Be aware that local conditions could still change—even after you start your trip. You may need to alter your plans or go home abruptly should local stay-at-home orders go into effect during your journey. Stay informed of the most up-to-date information.

Practice Everyday Preventive Actions

While guidelines have relaxed somewhat for Covid safety, it is still important to continue following CDC guidelines when on the trail and when visiting communities and resupply locations along the trail. The following should be considered everyday preventive actions (on the PCT and everywhere):

  • Maintain at least six feet of physical distance between parties. (More if possible.)
  • Bring a mask that covers your nose and mouth. If you are not fully-vaccinated, wearing it is essential indoors if you cannot maintain a six-foot distance.
  • Avoid congregating in parking areas and points of interest like overlooks and waterfalls. Don’t linger if others want to appreciate it too. Give each other some space.
  • Avoid crowds and poorly ventilated indoor spaces if you are not full-vaccinated (and it is advisable to avoid crowds even if you are fully-vaccinated).
  • Avoid shared facilities such as picnic tables, group campsites, cabins, toilets, bear boxes and fire rings if you are not fully-vaccinated. If they are closed, please don’t use them.
  • Wash hands frequently with biodegradable soap and water, away from a water source, for at least 20 seconds and/or use hand sanitizer often.
  • Take your rest breaks away from the trail so others don’t have to pass you closely.
  • Symptoms like shortness of breath, a dry cough and headaches are common at high altitude. They are also symptoms of COVID-19. Get a test so that you can be sure you don’t have the virus before you continue.
  • Get a COVID-19 vaccine when it is available to you. In many places vaccine supply now exceeds demand, and many places now offer free vaccines.

The less you travel, the fewer risks you take.

The shorter your journey on the PCT, the less the risk of contact with the virus—and the less the risk of transmitting it to others.

We encourage you to stay close to home and stick to shorter trips. There are countless amazing weekend or week-long trips along the PCT that don’t require resupply, hitchhiking or being indoors with other people.

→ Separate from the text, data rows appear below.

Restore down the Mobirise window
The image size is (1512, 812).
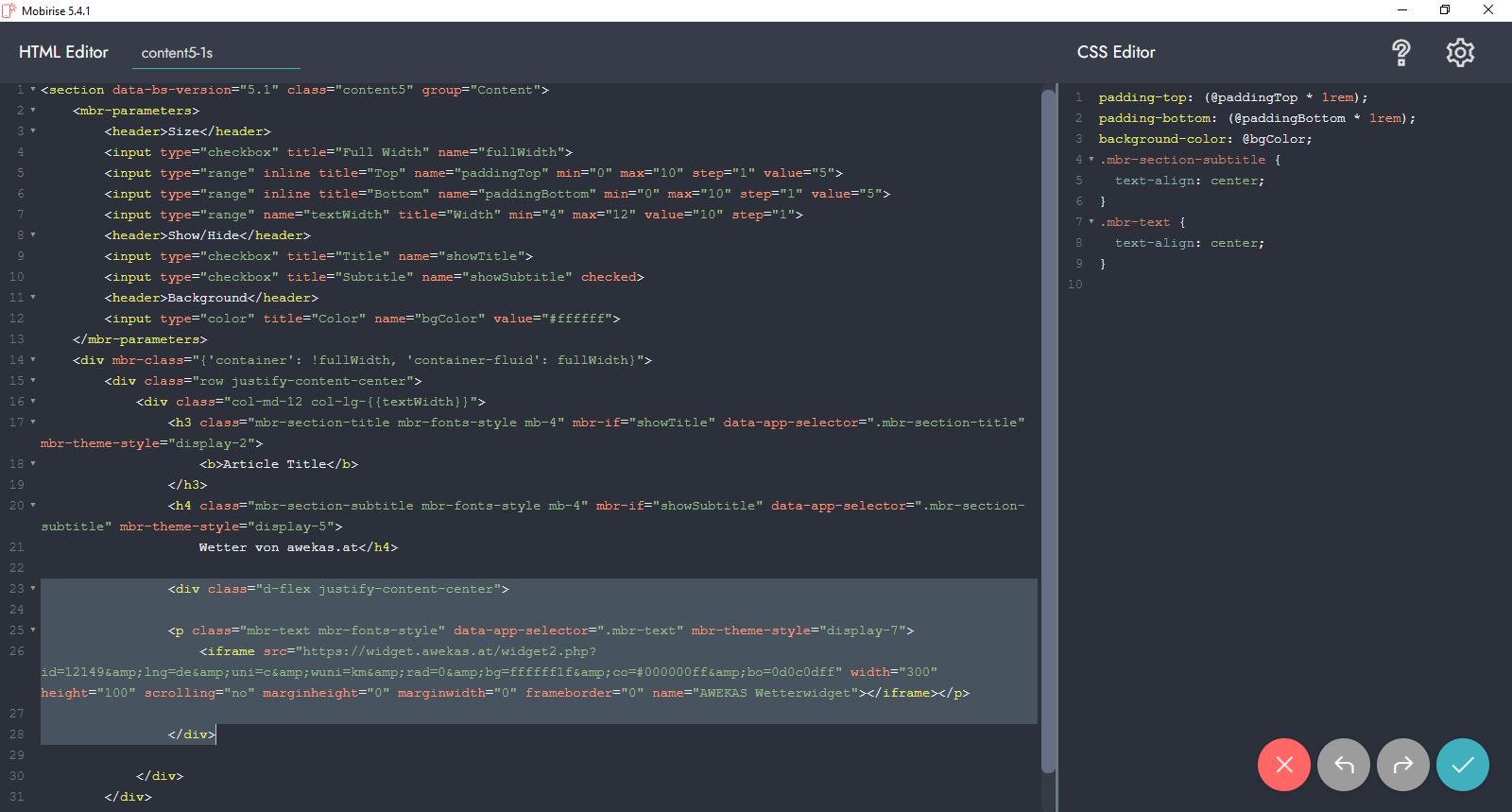click(1444, 10)
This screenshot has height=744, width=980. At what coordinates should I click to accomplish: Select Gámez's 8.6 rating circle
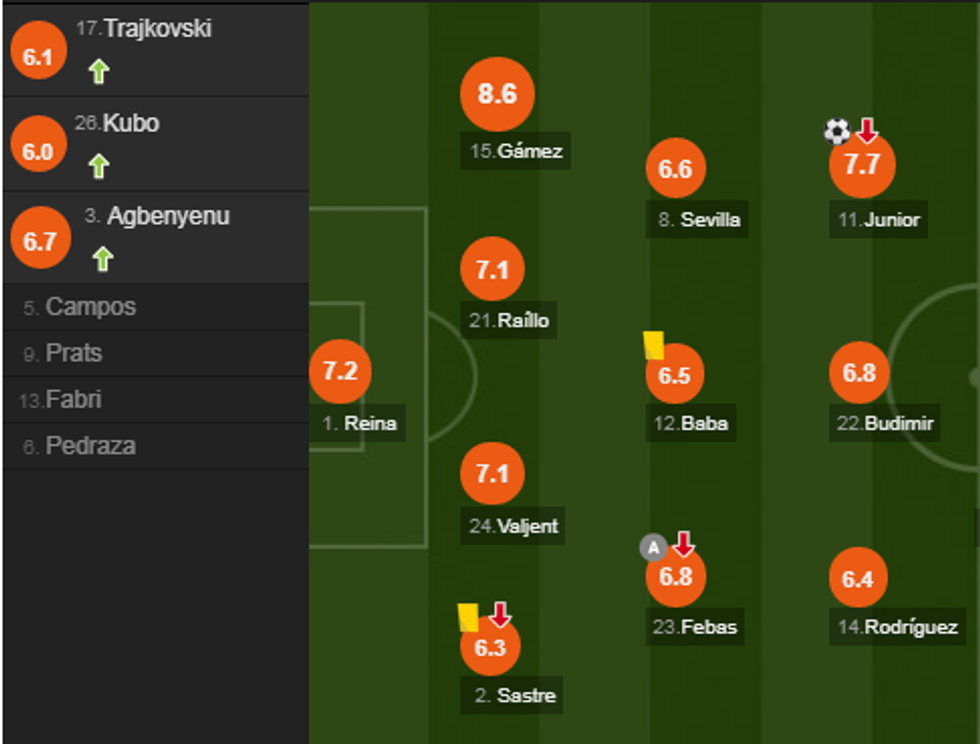pyautogui.click(x=497, y=94)
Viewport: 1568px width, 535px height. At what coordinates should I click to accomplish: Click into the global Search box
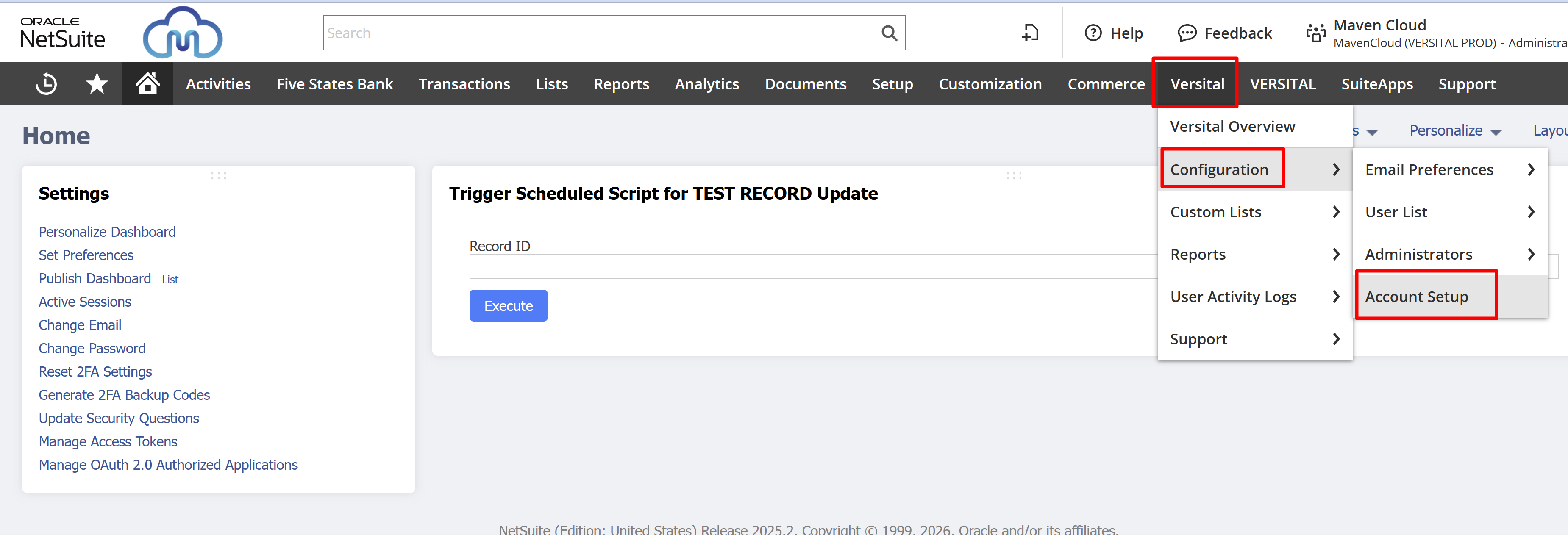[600, 33]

By staying local, you reduce the risk of virus transmission. Staying close to home and not mixing with others is crucial to decreasing COVID-19 transmissions, hospitalizations and deaths.

Keep your goals conservative and manage your risk—search and rescue teams are already strained.

Regardless of the pandemic, you should reduce risk in a lot of ways, such as not socializing with people who are not fully-vaccinated, avoiding difficult stream crossings, not having campfires, avoiding scrambles over rocks, not going cross-country, not jumping across creeks or any action that could result in injury or require the help of first responders.

Accidents place unnecessary stress on first responders, search and rescue teams and hospital staff who are already strained from the pandemic. Please don’t put yourself or anyone else at risk of exposure.